Zénon — Force vous eût été pourtant de m'admirer, si je l'avais fait par contrition.

Le Chanoine — Je vous saurais gré de ne pas confondre le tribunal de Bruges avec les assises de la pénitence. Ce qui compte c'est que les malveillants qui vous accusaient d'avoir soigné l'assassin d'un capitaine espagnol se soient éclipsés… Les crimes qui ne concernent que Dieu sont de notre ressort.

Zénon — Placez-vous parmi les forfaits ces soins donnés à un blessé?

Le Chanoine — Mon opinion, si vous la voulez, est que tout service rendu au prochain doit être jugé méritoire. Le défunt prieur, qui pensait parfois mal, n'aura sans doute que trop approuvé cette charité séditieuse. Félicitons-nous du moins qu'on ait pu produire la preuve de ces soins.

Zénon — On l'eût fait sans peine si vos bons soins ne m'eussent épargné la torture. Je vous en ai déjà remercié.

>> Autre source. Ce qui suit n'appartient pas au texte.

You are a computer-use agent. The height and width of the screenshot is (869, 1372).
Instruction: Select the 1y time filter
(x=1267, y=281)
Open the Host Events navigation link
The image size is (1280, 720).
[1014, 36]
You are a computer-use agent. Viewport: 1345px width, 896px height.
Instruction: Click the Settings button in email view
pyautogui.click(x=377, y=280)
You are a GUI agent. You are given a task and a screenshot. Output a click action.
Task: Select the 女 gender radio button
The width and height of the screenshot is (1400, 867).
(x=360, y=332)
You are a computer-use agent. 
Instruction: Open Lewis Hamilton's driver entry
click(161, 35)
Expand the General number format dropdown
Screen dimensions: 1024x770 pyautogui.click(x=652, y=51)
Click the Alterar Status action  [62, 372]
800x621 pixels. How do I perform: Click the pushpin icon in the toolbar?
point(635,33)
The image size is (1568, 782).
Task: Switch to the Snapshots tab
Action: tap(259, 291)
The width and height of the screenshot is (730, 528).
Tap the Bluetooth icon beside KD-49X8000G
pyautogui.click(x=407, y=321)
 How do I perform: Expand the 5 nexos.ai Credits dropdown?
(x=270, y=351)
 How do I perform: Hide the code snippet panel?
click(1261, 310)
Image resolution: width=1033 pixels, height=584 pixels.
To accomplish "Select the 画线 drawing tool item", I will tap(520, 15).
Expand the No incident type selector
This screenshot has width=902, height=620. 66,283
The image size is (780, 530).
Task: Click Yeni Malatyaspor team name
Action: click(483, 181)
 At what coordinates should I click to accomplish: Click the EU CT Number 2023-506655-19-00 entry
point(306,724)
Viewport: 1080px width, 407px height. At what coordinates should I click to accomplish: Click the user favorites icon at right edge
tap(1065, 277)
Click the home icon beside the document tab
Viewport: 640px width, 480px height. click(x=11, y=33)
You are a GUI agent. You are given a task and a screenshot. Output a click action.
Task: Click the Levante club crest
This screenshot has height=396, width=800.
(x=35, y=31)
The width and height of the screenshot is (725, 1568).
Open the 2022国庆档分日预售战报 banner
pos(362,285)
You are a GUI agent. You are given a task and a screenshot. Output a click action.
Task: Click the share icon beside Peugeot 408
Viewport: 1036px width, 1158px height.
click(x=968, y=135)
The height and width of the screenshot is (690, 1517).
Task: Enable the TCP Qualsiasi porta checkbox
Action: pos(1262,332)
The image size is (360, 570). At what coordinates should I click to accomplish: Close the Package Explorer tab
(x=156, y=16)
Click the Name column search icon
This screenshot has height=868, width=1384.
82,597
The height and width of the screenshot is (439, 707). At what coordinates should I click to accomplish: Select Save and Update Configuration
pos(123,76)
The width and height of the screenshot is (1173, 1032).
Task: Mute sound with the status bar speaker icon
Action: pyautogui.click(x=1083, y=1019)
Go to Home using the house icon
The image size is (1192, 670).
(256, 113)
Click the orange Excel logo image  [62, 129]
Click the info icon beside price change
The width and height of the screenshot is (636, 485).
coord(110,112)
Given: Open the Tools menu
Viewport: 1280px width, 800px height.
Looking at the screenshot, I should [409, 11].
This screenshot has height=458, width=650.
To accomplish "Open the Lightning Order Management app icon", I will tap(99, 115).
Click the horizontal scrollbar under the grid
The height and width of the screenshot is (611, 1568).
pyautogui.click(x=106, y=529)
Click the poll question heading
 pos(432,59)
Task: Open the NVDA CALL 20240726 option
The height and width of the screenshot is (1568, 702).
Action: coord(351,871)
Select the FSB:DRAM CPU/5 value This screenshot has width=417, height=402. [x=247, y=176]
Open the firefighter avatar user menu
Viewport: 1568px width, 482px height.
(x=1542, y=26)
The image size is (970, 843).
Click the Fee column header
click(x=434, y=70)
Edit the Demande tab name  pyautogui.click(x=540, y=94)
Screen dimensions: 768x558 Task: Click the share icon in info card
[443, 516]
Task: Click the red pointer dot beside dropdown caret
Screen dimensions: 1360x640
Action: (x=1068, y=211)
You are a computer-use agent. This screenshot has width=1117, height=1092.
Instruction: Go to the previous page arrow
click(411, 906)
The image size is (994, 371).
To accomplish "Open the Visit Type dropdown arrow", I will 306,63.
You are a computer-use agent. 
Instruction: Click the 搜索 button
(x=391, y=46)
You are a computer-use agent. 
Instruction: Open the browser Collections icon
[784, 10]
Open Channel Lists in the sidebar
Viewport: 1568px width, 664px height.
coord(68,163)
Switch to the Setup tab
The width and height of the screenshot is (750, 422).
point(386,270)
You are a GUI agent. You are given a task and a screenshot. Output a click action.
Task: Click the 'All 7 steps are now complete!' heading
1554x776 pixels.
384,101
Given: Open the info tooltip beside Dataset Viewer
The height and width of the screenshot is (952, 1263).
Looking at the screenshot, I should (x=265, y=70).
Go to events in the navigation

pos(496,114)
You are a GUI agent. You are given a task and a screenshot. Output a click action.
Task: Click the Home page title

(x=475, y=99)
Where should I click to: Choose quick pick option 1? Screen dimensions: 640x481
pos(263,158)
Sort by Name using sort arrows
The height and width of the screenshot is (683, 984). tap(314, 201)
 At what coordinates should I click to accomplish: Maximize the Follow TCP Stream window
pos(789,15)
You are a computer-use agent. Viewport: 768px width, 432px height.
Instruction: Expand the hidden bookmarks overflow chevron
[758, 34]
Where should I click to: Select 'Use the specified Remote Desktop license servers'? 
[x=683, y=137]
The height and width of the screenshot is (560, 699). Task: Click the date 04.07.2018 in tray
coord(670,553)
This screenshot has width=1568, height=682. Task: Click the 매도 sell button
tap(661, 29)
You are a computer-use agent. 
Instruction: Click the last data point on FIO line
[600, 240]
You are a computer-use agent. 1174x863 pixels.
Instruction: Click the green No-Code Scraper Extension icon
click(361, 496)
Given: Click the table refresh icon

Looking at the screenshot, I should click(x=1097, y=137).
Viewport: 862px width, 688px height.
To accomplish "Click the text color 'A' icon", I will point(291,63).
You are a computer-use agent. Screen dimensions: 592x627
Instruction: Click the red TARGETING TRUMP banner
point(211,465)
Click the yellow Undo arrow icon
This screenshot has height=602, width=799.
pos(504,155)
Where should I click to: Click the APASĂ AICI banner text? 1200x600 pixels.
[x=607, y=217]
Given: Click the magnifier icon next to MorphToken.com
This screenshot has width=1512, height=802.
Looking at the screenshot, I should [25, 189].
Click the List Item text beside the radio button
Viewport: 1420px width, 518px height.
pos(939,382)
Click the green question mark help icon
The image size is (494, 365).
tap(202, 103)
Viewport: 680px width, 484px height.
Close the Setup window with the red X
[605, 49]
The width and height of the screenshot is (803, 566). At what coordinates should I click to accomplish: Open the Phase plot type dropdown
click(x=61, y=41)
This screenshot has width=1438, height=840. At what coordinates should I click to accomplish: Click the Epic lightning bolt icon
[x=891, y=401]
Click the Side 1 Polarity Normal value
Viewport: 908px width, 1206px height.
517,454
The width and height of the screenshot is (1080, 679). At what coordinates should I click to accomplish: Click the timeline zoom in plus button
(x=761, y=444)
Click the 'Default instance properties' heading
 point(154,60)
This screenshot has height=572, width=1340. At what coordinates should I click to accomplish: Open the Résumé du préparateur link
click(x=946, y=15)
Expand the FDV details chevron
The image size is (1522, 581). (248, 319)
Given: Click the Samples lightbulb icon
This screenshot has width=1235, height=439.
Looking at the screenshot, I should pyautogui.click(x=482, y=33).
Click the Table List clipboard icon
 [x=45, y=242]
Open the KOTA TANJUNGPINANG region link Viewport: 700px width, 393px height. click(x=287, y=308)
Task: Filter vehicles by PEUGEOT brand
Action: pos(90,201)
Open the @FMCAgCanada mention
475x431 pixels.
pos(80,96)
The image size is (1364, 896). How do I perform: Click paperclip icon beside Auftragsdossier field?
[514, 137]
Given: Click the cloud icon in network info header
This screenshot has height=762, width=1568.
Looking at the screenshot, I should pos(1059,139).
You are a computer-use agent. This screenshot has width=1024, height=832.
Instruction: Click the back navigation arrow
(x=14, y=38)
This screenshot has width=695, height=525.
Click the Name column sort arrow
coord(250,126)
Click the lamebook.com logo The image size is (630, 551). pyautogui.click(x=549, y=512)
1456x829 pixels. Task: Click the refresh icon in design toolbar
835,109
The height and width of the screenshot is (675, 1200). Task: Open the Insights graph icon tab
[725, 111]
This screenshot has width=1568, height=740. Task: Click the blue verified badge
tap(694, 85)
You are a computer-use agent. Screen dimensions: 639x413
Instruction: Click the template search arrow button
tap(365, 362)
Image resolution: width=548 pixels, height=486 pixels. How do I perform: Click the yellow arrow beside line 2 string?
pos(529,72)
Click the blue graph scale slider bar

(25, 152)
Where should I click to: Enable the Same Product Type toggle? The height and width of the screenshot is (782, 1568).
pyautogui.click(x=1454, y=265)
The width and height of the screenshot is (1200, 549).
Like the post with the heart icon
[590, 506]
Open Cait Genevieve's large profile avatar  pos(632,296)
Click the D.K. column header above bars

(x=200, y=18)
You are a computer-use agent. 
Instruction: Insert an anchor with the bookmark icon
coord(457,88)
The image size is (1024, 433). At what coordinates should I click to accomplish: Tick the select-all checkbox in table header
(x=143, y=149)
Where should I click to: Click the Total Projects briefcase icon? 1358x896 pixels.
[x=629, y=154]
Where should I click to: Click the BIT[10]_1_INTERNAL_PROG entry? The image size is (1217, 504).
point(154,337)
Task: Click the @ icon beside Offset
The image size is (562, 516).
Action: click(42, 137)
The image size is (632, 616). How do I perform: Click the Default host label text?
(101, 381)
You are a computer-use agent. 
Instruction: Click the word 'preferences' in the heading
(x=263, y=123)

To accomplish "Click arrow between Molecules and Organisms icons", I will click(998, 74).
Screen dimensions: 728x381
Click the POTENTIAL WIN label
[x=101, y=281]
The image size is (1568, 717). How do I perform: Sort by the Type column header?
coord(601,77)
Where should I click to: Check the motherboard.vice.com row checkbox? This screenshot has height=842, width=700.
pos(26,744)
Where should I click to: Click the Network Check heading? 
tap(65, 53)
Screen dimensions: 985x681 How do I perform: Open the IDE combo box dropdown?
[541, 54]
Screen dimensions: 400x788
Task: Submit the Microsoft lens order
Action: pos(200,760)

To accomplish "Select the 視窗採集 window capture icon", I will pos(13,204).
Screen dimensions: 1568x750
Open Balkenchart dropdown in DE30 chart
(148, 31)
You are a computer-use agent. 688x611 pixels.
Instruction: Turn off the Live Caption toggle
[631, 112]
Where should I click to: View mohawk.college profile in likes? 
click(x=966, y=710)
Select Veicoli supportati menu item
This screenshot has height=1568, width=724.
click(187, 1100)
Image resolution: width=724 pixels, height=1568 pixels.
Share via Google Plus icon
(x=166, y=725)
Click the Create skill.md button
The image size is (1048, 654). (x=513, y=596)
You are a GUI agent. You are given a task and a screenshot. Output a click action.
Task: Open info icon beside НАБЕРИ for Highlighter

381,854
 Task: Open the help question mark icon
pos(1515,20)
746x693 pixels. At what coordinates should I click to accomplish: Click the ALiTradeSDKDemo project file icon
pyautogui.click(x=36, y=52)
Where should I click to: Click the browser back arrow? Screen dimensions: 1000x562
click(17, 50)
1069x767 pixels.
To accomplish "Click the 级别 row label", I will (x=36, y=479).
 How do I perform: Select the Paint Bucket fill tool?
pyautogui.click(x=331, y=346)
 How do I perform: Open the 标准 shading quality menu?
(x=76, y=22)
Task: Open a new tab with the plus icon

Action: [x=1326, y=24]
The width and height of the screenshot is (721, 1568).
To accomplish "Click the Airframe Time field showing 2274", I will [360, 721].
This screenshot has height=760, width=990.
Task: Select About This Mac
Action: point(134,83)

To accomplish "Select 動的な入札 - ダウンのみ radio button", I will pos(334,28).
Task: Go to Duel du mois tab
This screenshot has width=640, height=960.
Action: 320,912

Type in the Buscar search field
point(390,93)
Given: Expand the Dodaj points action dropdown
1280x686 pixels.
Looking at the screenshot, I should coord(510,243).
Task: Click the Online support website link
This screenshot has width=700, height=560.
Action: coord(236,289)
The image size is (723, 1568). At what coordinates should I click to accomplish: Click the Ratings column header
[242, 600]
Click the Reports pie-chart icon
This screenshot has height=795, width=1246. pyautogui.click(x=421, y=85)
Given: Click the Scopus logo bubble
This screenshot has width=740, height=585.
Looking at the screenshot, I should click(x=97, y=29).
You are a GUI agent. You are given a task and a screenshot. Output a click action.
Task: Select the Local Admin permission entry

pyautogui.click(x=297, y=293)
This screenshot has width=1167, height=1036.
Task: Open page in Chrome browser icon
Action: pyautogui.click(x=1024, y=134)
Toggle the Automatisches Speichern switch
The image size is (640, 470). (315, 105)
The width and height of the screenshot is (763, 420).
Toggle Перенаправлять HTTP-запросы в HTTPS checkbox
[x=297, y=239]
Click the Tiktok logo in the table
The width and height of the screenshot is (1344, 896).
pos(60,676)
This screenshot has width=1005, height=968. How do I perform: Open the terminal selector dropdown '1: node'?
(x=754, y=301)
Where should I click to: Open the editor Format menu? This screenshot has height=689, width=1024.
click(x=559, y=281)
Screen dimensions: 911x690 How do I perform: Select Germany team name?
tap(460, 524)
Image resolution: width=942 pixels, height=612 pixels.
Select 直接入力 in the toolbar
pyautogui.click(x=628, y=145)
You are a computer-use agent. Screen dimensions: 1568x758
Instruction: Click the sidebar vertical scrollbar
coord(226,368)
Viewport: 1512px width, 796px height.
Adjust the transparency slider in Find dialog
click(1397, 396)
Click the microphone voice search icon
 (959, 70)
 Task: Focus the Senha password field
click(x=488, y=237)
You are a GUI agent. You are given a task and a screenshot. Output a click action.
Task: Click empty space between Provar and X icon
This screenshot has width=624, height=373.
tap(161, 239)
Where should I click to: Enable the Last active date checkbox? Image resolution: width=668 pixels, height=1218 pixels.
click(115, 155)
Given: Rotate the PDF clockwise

Le Chanoine — Pensez ce qu'il vous plaira des pouvoirs de ce monde, mais songer que les intérêts de l'Eglise et ceux de l'ordre continueront à ne faire qu'un tant que les rebelles auront partie liée avec l'hérésie.

Zénon — J'entends tout cela. Ma précaire sûreté dépendrait entièrement du bon vouloir de l'évêque dont le pouvoir peut décroître ou le point de vue changer. Rien ne prouve que dans six mois je ne me retrouve pas exactement aussi près des flammes que je suis.

Le Chanoine — N'est-ce pas là une crainte que vous avez dû avoir toute la vie?

Zénon — À l'époque où vous m'enseigniez les rudiments des lettres et des sciences, un quidam convaincu d'un crime vrai ou faux a été brûlé à Bruges. Pour augmenter l'intérêt du spectacle, on l'avait lié au poteau par une longue chaîne, ce qui lui permit de courir tout embrasé jusqu'à ce qu'il tombât la face contre terre, ou, pour parler net, dans les braises. Je me suis souvent dit que cette horreur pourrait servir d'allégorie à l'état d'un homme qu'on laisse presque libre.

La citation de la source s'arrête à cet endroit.